[STUDY MATERIAL — start]

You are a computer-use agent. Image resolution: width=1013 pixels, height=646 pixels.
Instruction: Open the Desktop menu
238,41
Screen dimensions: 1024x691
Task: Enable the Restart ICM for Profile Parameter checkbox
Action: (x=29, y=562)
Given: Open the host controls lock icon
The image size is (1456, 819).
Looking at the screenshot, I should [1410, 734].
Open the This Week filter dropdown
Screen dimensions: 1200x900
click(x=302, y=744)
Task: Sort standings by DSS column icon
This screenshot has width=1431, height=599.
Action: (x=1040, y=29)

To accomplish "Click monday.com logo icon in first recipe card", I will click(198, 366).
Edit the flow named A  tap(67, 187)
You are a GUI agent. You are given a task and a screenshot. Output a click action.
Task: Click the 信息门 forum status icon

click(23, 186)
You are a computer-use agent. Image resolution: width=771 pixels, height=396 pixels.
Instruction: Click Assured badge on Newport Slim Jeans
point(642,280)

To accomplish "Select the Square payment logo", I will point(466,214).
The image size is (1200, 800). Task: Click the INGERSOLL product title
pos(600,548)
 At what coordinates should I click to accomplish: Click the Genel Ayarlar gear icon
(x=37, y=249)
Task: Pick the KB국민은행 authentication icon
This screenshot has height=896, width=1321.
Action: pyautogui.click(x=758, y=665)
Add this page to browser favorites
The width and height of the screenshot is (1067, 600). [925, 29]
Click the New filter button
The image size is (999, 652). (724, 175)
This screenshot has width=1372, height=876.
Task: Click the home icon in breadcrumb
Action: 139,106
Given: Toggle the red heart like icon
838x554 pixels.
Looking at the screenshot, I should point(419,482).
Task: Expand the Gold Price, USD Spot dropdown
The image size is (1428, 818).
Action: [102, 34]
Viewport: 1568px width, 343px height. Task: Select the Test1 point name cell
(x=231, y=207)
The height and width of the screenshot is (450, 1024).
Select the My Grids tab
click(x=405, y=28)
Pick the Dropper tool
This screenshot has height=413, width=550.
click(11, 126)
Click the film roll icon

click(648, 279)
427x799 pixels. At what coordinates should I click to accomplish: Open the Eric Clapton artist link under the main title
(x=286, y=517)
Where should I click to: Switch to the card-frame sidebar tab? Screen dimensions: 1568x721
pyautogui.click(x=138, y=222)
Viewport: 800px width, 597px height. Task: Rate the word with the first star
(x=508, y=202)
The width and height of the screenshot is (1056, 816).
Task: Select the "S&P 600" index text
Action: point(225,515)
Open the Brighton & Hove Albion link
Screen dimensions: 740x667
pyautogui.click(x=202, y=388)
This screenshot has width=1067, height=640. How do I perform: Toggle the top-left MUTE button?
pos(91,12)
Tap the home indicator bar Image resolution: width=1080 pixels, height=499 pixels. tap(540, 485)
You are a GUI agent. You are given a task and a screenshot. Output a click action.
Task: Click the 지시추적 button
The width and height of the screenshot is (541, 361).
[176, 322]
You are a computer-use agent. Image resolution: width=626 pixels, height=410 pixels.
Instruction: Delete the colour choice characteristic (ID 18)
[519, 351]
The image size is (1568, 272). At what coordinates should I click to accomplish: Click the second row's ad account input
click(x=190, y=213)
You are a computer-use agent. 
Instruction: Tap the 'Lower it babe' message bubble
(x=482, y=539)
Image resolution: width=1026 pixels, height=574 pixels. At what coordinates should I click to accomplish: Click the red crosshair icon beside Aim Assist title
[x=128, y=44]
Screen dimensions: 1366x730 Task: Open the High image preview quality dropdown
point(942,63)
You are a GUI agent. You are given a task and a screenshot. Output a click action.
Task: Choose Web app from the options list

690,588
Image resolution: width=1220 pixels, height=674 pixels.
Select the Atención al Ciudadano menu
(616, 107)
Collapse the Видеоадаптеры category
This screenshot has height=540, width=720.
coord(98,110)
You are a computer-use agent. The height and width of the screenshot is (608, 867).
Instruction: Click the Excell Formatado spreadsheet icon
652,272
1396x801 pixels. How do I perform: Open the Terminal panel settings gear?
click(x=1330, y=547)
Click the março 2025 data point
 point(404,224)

[STUDY MATERIAL — finish]

**YOUR GOAL**
Only the lines from the one holding "Select the Atención al Ciudadano menu" to the end of the material are wanted, each transcribed exactly.

**WRITTEN REPLY**
Select the Atención al Ciudadano menu
(616, 107)
Collapse the Видеоадаптеры category
This screenshot has height=540, width=720.
coord(98,110)
You are a computer-use agent. The height and width of the screenshot is (608, 867).
Instruction: Click the Excell Formatado spreadsheet icon
652,272
1396x801 pixels. How do I perform: Open the Terminal panel settings gear?
click(x=1330, y=547)
Click the março 2025 data point
 point(404,224)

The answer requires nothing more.